### Problem details
Find the line that contains "238x2116 pixels." in the entries below. Output it and each later line exactly, and nothing else.

BEGIN Listed entries

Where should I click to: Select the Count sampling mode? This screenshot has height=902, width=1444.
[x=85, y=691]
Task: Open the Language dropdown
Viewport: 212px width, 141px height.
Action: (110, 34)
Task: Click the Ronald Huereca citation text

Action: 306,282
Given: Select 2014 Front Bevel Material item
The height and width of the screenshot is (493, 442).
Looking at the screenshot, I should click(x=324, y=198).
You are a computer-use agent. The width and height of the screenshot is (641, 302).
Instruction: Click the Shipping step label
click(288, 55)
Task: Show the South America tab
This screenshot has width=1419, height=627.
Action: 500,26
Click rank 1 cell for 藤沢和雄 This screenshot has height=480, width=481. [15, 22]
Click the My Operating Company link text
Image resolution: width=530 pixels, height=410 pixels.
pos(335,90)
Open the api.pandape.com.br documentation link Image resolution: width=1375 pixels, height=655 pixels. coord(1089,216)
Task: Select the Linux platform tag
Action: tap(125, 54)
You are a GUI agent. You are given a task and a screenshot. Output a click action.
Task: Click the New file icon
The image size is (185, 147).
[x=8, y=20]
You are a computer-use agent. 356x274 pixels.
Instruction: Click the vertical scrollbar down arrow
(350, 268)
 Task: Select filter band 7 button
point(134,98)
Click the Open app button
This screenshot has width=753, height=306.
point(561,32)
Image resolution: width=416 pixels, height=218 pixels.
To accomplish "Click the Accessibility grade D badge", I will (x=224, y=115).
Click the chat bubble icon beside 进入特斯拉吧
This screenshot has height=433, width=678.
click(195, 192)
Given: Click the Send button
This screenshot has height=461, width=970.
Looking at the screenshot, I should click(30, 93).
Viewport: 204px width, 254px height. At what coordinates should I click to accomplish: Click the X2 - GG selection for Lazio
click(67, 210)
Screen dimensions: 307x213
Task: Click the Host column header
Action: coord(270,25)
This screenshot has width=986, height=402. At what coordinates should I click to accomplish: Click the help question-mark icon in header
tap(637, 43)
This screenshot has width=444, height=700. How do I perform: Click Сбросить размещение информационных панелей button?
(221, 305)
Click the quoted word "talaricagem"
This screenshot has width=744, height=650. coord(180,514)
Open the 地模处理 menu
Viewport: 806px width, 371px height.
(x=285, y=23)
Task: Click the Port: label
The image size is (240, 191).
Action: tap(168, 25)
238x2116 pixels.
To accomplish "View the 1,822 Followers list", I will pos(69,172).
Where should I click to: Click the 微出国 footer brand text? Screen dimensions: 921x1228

END Listed entries

### Written reply
238x2116 pixels.
To accomplish "View the 1,822 Followers list", I will pos(69,172).
Where should I click to: Click the 微出国 footer brand text? Screen dimensions: 921x1228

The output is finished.